Upstate’s Institute for Global Health and Translational Studies is one of seven sites nationwide participating in this COVID-19 post-exposure prophylaxis study. Good candidates for the study are likely living with someone who has tested positive for the disease but have not shown any symptoms themselves. Upstate is working to enroll 500 local participants, said Michelle Klick, LPN, CCRP, clinical research manager at the Institute for Global Health and Translational Studies.
Here’s how the study will work:
Potential participants must be 18 years old or older and must have had close personal contact with someone diagnosed with COVID-19. In many cases that means living with someone with COVID-19. Participants may also be healthcare workers if he or she was exposed for at least 10 minutes and was not wearing personal protective equipment. For the study to be effective, the participant must begin taking the medication within four days of exposure, Klick explained.
Interested parties may call Upstate at 315-464-9869 or email firstname.lastname@example.org to enroll. An Upstate staff person will conduct an over the phone interview to determine eligibility. Good candidates will then proceed to a 30-minute telemedicine conference with a doctor. That conversation will include discussion of potential side effects and what conditions might prevent a person from participating, Klick said.
Upon official enrollment, Upstate will deliver a box of supplies to the person’s home. The box includes medication, nasal swabs and directions.
The PEP study is a double-blind meaning participants will be taking either hydroxychloroquine (HCQ) or vitamin C. Neither the participant nor the Upstate study team will know what is given. Participants must take one dose every day for 14 days. Participants must also conduct a daily mid-nasal swab and fill out a brief, daily health questionnaire. Upstate will pick up the nasal swabs from the participant every five days and will monitor questionnaire responses should any health issues arise, Klick said.
Participants must conduct one more nasal swab and complete a final questionnaire again on the 28th day before their work is complete. Participants are compensated $100 after successfully completing the first 14 days and then again after the 28th day for a total of $200.
Upstate has been screening and enrolling patients into the study for several weeks. Only this week did they also begin enrolling people who have tested positive for COVID-19. Those participants will not take medication but will conduct a nasal swab and fill out a questionnaire.
The overall purpose of the study is to determine the effectiveness of hydroxychloroquine (HCQ), an anti-malarial drug that is being studied to see if it helps prevent or lessen symptoms of COVID-19. Kristopher Paolino, MD, is director of clinical research for the Institute for Global Health and Translational Medicine. He is also principal investigator for the study, which began at the University of Washington with support from the Bill & Melinda Gates Foundation.

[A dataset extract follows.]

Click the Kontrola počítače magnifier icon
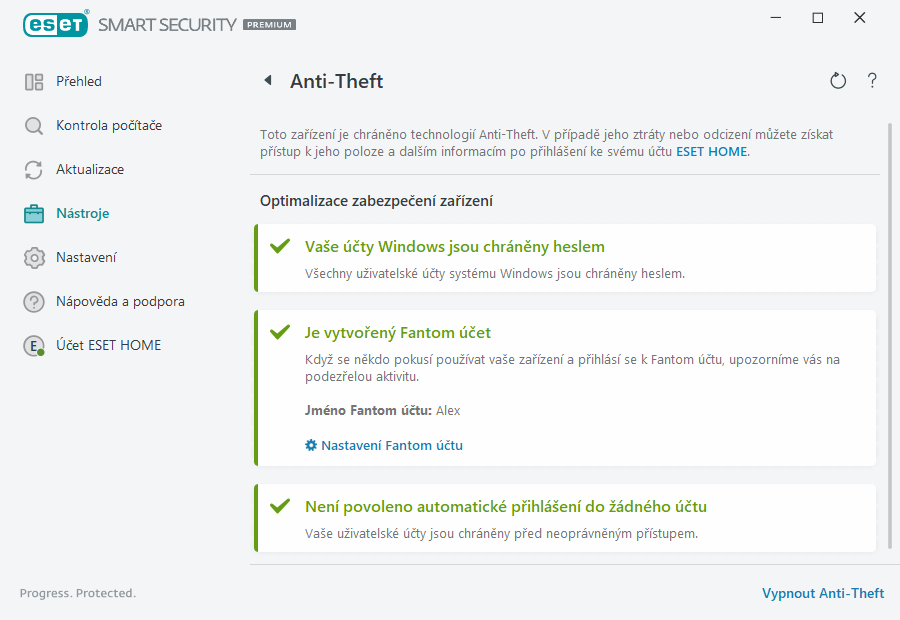Image resolution: width=900 pixels, height=620 pixels. tap(34, 126)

“The purpose of this study is to better define what potential benefits there may be in using hydroxychloroquine as early in the disease process as possible following exposure,” Paolino said. “We hope to aid in collecting meaningful data to show whether or not taking this medication as early as possible could provide people with protection against developing COVID disease, or potentially shorten their illness duration if they are already COVID positive.”
Klick and her staff have been contacting family members of COVID-19 patients treated at Upstate to encourage them to participate in the study. The Institute for Global Health is also sharing information about the study with testing sites throughout Central New York in the hope of attracting additional participants. There is no limit to the number of participants allowed per household, she said. Upstate is relying on the community to help spread the word and encourage participation in order to better understand how this drug might help future patients.
“We do all kinds of research here related to infectious disease and global health. I feel like all the work our team does is very meaningful but this is more so because this is so real right now,” Klick said. “I’ve been a research coordinator for over 20 years and this feels like very meaningful work.”